The hidden wounds: who cares for our veterans?

An article appeared in the Mail on Sunday magazine a short while ago: The hidden wounds are hardest to heal: families struggling with PTSD 

Here are Mo’s thoughts upon reading it:

“How true that is – these are hidden wounds.

These soldiers saw atrocities that stay in their memory forever. It is logical that if you see something nasty it is going to affect you. It stays with you, within your memory.

Pain too is hard to empathise – we can only imagine what it is like for the injured.

Our feelings amount to frustration that we cannot help. Helplessness makes anyone feel like giving up.

In the article, Alex pushed his mother so far she gave him an alternative: “get up” or” get out”. This was a drastic measure for a mother who clearly loved her son so deeply. She just couldn’t take anymore.

Like Lynn. She came to the end of her tether when her husband’s PTSD exploded into a panic attack in the Building Society offices.

The boss’s answer was “go on leave”.

But how many people could understand that this wouldn’t help him? That Dean would just have more time to think about all he had seen and heard in his life in the army. All the bad stuff.

What he needed was to understand what was going on in his head.

During her interview, Lynn comments that the armed forces are not good at managing mental health problems. Since World War One, life hasn’t really improved for damaged servicemen. Those who work in the domain are few and far between. The NHS has no time or money for mental health patients. These are words often spoken by families.

Where has the £7.4 million the Government gave the mental health services for veterans gone to? What was it spent on?

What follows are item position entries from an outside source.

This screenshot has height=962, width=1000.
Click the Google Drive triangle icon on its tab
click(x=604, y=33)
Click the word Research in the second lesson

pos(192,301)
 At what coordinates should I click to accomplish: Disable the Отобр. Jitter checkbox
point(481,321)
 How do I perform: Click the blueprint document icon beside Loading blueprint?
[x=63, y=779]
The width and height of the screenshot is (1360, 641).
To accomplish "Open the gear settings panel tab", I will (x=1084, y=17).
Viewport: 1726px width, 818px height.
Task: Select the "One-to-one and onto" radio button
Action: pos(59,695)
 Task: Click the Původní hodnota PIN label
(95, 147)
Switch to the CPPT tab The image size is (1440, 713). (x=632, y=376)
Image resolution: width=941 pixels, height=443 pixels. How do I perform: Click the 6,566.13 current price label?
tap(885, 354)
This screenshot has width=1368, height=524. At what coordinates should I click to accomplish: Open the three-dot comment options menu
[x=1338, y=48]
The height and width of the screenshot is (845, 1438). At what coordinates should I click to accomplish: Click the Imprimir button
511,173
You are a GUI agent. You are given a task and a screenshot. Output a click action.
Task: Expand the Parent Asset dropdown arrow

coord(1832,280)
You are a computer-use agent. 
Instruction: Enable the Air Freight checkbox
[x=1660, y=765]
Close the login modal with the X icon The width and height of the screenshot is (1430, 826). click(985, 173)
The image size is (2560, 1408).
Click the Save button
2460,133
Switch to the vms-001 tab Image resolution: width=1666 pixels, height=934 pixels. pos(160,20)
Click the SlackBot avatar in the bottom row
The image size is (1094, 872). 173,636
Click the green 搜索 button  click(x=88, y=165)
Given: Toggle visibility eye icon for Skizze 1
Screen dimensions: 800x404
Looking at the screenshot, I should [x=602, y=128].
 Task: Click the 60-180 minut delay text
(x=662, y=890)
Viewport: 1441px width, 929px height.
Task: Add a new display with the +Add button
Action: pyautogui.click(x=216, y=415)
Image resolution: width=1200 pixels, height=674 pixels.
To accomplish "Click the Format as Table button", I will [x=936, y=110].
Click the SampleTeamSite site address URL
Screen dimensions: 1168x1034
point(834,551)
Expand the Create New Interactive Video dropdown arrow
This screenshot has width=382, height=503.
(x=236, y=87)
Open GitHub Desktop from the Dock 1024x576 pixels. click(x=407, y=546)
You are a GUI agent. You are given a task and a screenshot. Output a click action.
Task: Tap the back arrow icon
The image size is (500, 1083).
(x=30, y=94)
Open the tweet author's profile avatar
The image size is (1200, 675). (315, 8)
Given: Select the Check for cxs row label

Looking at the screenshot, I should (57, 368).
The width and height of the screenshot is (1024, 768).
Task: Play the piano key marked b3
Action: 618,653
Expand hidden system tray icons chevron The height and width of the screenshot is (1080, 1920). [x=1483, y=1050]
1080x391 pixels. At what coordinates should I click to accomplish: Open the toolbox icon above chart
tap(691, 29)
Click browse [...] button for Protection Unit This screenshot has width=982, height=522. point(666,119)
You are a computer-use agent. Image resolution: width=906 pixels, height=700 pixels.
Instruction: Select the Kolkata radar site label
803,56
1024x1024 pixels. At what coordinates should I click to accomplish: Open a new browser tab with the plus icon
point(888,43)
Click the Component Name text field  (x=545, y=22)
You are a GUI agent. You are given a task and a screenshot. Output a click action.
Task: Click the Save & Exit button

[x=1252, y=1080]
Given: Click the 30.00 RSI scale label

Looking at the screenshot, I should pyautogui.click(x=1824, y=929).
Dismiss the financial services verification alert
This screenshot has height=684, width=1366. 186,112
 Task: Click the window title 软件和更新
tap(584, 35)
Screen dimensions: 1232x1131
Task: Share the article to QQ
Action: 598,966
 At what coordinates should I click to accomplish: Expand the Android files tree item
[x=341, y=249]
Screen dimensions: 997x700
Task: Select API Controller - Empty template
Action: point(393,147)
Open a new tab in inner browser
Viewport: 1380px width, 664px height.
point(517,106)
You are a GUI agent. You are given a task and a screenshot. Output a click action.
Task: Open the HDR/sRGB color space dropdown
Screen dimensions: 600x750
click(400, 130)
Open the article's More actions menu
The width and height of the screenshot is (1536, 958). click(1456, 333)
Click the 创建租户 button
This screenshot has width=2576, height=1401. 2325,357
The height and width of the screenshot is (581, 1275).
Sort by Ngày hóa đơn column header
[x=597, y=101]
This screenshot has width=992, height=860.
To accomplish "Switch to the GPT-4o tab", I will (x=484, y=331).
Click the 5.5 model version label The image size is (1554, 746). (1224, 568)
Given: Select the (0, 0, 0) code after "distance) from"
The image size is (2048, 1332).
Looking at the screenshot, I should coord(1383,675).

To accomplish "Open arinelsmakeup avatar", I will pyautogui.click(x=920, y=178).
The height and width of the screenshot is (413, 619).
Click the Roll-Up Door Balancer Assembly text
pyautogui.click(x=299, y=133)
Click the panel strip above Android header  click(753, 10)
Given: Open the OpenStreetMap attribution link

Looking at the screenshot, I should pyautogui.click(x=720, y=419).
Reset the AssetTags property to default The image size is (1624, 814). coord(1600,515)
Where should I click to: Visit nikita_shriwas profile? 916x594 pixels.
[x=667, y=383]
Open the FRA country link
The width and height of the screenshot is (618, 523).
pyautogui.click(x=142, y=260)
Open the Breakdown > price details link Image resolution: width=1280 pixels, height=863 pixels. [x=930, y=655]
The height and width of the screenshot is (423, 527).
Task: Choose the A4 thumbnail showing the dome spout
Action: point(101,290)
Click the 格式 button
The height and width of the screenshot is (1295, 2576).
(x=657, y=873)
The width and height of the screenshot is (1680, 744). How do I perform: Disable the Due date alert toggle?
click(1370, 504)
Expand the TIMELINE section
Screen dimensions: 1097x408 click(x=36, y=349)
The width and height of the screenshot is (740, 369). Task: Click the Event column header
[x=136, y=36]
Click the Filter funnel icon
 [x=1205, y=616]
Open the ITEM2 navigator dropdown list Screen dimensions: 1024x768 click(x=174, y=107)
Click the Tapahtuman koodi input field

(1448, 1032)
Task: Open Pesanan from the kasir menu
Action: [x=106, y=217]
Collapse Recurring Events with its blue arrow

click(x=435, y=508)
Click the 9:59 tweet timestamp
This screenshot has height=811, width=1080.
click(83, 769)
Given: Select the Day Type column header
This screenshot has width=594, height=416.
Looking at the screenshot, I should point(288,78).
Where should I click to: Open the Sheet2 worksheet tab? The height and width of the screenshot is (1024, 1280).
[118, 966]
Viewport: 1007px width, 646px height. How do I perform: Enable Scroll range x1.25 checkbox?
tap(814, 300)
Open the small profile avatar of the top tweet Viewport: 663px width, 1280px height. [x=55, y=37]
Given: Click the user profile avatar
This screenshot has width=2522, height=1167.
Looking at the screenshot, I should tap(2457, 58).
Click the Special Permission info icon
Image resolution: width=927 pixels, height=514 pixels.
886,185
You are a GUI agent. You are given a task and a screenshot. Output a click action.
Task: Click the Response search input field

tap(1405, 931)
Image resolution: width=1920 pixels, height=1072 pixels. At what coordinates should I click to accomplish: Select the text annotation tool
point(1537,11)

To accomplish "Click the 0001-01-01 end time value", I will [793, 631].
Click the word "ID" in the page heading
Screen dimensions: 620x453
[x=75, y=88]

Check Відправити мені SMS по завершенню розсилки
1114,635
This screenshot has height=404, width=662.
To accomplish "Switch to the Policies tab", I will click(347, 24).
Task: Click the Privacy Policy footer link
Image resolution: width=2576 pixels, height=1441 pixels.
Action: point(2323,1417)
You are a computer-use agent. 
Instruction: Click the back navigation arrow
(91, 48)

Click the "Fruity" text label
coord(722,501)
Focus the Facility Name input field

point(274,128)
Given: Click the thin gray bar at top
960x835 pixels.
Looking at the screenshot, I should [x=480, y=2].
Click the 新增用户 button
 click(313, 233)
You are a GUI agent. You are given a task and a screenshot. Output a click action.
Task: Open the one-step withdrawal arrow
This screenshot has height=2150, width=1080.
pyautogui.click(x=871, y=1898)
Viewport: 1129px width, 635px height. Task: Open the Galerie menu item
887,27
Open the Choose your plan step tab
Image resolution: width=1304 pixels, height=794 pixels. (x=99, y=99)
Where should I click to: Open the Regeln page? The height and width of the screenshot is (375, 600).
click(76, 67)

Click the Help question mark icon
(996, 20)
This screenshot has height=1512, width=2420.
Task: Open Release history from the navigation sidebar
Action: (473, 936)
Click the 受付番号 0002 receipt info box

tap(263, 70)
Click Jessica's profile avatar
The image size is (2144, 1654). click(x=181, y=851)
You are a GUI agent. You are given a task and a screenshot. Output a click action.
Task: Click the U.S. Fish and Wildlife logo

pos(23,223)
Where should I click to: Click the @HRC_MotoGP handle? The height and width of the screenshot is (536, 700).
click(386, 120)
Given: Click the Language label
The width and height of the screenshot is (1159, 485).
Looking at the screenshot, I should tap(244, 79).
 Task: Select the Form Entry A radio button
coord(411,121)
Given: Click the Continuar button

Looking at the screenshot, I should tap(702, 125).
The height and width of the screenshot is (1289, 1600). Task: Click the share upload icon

It seems to me sometimes that no one in the Department of Health believes that Counsellors can help. Instead, money is thrown at the NHS to train CBT workers. Counsellors can already work with this approach, so why not use them as a resource that is available right now? Why spend £30 million in setting up The Wellbeing Service (IAPT) to deliver CBT imperfectly when an army of Counsellors exists across the entire country who can do this work?

I have counselled ex-servicemen who had awful stories to tell. It took time and patience to listen and ultimately help them to help themselves. But it worked. Counselling made their lives better. It is some of the most rewarding work I have done.”